Born and raised in Minnesota, Roeder, who describes his style as ‘embraced imperfection’, says it was only when he learned to ‘accept the crooked lines, misaligned type and illegibility’, that his lettering took on interest and character.

“As odd as it seems, creating these imperfections is as much of a craft as striving for perfection.” Inspired by song lyrics, random objects and catch phrases, Roeder started drawing letters every single day of the week and has not missed a day since 2010. “Don’t be afraid to screw things up, because your work might be more interesting that way.”

Defining your style takes practice and experience, and it’s essential to keep learning and trying new techniques to inform your design work. “A great thing to do is go to an art store and buy a few different kinds of pens and brushes,” enthuses Hische. “Mixing up mediums can be the thing that pushes you out of your comfort zone. I’ve been having a lot of fun with brush pens recently and think that they’ll really start influencing my work this year.”

Lowe uses a variety of illustration tools to create his work

Lowe uses ‘whatever there is to hand’ for his illustrations, keeping an array of calligraphy dip pens, gouache, watercolour, pencils and marker pens within arms reach. “Experiment to find what feels most comfortable with your way of drawing” advises Lowe. “The more natural it feels the more confident your work will look and the better the lettering will be.”

Designer Kate Moross turns to her sweet wrapper collection to get her creative juices flowing, “I adore sweet packaging – I think it is some of the finest design around. The typography is usually so direct and complete, illustrating what is inside the wrapper perfectly.”

“Every single sweet wrapper evokes a strong and everlasting nostalgia in anyone who used to enjoy them as a child. The simple colour palettes and often hand-rendered typography definitely influenced me when I was younger, and to this day I continue to pay homage to bubblegum type in my own work.”

Technique

Discussing his technique, Bain says, “I’ll often begin by sketching out the overall shape of the entire composition to work out how best to position each text and illustration element. I tend to do this quickly, drawing out a few different thumbnail ideas first and then working on a larger version of the most suitable one. Hand-lettering is often viewed as an art piece, so it’s important that the main message is clear.”
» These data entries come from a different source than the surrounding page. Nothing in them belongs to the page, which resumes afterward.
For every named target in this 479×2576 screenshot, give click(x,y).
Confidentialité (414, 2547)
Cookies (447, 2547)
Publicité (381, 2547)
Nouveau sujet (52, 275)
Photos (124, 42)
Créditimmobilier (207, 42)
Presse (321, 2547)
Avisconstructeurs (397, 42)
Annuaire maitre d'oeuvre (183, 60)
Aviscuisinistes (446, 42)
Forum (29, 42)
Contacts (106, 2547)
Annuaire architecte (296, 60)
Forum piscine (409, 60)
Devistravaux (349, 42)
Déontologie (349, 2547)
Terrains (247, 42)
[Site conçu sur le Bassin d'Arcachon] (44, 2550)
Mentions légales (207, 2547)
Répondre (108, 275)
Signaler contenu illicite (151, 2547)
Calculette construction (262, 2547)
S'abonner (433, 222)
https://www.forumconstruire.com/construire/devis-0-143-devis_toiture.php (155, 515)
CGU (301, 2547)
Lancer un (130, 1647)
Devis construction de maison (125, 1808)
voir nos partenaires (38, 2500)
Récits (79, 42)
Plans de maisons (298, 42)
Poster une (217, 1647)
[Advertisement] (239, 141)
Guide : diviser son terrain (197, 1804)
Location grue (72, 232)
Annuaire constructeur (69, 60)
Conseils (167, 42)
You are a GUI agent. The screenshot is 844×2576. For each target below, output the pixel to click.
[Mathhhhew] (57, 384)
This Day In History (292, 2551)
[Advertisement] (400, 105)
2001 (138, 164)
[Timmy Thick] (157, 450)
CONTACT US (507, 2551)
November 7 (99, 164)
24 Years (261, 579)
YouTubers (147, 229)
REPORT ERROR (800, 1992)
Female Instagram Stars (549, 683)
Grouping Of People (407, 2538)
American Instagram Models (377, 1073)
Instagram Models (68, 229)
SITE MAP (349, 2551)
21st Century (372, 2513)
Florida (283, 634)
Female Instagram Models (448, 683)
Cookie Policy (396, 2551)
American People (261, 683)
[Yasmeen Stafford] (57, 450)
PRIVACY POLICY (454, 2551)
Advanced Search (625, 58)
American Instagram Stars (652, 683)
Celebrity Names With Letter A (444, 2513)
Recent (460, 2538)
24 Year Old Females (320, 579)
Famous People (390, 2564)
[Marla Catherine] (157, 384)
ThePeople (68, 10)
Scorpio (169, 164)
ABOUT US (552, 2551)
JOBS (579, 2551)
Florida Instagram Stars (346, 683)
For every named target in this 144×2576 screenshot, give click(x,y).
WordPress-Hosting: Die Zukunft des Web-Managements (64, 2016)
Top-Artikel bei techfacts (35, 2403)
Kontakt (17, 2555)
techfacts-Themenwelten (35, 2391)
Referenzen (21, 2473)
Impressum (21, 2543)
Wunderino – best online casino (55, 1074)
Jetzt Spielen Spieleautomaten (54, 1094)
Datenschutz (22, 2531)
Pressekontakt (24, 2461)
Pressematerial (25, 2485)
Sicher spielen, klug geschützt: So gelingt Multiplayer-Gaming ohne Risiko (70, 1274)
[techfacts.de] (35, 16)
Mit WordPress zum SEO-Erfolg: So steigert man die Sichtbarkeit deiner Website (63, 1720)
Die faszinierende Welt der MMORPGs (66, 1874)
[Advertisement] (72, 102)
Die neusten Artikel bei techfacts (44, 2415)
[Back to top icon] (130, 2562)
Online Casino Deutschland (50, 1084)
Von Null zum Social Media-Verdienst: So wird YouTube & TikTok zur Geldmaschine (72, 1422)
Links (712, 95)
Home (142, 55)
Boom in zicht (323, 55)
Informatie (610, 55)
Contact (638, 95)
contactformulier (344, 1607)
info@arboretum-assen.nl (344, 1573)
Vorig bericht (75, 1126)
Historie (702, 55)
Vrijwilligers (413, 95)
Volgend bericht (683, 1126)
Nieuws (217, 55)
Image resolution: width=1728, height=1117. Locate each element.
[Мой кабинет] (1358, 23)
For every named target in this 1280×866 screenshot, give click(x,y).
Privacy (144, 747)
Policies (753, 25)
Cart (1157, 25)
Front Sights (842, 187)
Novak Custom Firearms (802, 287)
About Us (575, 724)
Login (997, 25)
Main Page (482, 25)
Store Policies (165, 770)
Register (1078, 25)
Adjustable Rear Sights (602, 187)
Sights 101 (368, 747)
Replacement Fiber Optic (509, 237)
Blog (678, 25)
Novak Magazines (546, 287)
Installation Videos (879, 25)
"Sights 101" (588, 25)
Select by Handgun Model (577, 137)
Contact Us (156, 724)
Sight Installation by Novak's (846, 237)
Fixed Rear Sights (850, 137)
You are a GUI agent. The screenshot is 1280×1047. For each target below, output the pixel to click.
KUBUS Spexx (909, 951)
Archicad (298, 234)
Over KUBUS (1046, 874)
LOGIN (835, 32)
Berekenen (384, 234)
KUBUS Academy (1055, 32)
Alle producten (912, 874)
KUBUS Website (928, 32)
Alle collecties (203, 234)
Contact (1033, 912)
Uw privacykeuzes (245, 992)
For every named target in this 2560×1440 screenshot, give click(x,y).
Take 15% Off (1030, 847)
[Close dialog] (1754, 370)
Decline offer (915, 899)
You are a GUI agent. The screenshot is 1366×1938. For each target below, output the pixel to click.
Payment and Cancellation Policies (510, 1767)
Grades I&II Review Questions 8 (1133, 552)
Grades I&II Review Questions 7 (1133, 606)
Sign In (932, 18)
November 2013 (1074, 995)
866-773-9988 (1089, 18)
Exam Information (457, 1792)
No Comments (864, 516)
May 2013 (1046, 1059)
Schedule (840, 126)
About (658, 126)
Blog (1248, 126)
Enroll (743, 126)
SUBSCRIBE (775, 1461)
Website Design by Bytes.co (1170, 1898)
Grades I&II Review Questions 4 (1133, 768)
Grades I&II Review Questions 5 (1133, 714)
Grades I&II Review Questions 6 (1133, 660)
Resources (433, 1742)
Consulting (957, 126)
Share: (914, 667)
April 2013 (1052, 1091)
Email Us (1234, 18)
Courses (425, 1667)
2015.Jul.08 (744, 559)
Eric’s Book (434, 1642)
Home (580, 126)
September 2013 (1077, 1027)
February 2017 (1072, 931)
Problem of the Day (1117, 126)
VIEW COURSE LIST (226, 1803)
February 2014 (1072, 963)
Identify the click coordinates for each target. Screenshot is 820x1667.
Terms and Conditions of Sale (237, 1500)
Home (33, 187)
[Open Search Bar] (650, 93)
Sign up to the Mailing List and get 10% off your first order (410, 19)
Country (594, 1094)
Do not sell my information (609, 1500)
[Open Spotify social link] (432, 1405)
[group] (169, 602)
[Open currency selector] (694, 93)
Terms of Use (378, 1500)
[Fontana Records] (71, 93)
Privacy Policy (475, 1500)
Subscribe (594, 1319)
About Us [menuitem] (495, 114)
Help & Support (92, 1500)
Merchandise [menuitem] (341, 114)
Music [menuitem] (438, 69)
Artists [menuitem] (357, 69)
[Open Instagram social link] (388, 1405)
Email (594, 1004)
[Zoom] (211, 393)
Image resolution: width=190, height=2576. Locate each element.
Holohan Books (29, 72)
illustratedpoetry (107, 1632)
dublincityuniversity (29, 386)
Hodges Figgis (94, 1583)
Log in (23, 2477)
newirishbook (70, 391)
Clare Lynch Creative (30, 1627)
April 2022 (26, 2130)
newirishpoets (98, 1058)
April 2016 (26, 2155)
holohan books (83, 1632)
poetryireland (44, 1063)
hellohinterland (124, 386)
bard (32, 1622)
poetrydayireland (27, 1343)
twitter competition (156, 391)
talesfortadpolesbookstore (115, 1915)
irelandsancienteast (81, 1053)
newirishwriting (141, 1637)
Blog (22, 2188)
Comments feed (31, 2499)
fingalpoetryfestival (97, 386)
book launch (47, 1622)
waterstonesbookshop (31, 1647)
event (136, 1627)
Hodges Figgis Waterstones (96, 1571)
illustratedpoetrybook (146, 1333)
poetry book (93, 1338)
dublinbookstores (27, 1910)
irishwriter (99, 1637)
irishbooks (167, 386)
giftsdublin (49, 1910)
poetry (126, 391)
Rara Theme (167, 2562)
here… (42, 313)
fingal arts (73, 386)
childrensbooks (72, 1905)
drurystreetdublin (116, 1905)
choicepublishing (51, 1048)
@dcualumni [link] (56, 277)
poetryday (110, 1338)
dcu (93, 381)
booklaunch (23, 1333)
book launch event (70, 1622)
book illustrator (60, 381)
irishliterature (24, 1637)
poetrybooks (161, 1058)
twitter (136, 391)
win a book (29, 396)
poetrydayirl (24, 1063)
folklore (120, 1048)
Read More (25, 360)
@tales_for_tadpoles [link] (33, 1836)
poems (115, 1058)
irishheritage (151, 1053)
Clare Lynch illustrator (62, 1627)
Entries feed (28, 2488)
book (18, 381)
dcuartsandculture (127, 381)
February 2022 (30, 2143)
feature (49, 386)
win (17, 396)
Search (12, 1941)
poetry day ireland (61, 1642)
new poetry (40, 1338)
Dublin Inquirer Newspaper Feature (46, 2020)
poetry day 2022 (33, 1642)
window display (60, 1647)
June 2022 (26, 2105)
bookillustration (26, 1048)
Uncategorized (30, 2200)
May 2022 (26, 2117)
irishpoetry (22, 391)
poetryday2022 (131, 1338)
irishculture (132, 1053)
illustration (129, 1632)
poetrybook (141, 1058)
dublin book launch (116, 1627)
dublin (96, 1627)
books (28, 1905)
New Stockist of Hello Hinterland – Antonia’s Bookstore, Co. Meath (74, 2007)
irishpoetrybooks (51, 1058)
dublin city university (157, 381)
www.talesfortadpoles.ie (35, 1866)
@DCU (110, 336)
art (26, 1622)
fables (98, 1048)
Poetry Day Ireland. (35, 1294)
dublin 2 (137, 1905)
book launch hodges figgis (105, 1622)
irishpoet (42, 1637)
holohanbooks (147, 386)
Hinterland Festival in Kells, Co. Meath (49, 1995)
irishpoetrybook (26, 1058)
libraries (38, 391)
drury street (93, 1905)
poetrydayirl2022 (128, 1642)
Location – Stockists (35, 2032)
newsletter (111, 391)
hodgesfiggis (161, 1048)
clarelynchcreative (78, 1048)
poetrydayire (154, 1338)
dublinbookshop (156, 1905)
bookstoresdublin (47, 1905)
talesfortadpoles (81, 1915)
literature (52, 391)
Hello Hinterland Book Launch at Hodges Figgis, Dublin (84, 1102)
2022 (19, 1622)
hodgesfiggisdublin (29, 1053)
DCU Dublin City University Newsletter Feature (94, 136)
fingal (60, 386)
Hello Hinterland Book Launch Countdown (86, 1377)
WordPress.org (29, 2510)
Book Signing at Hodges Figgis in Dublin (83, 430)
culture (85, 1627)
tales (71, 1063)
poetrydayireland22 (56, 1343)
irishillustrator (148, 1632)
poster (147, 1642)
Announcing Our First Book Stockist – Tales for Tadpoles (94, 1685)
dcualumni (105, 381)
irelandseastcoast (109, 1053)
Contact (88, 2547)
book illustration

Legibility is essential, says Bain, whose recent mural for LIFE agency in Birmingham was created in response to the phrase ‘Today is a good day.’ A 7ft x 14ft mural, the paintwork took 35 hours to complete, and is visible from the street to passersby and visiting clients.

Dave Bain often starts by sketching out the overall shape of the whole composition

“There is something innately special about handmade type because it is expressive and completely unique.” says agency creative and type enthusiast Luke Tonge. “We’re a passionate agency with fantastic clients, and there’s a great camaraderie here. The message reminds us to be grateful and enjoy what we do” adds Luke.

The key to executing hand lettering with impact? Have fun, says Lana. “It’s good to play around, draw silly images and enjoy it. Make type out of all sorts of things and just go mad. Some of our best ideas are formed this way.”

Learn by doing

Balsley urges illustrators to just get stuck in. “You can study typefaces, lettering and other artists’ work until you’re blue in the face, but until you actually start putting pen to paper, how are you going to learn?” US designer and illustrator Jay Roeder agrees. “If hand lettering is something that interests you don’t be afraid to dive right in and make plenty of mistakes.”

Studying others' work is important, but at some point you just need to get stuck in, says Emily Balsley

Type design takes time to master says Hische, and managing your expectations is important as a beginner. “Be patient. It’s ok to perpetually feel like you’re on your way to becoming something rather than worrying that you need to become an expert quickly. Be patient. We have long careers ahead of us and the only thing that can really stifle a career is feeling like there’s nothing left to learn.”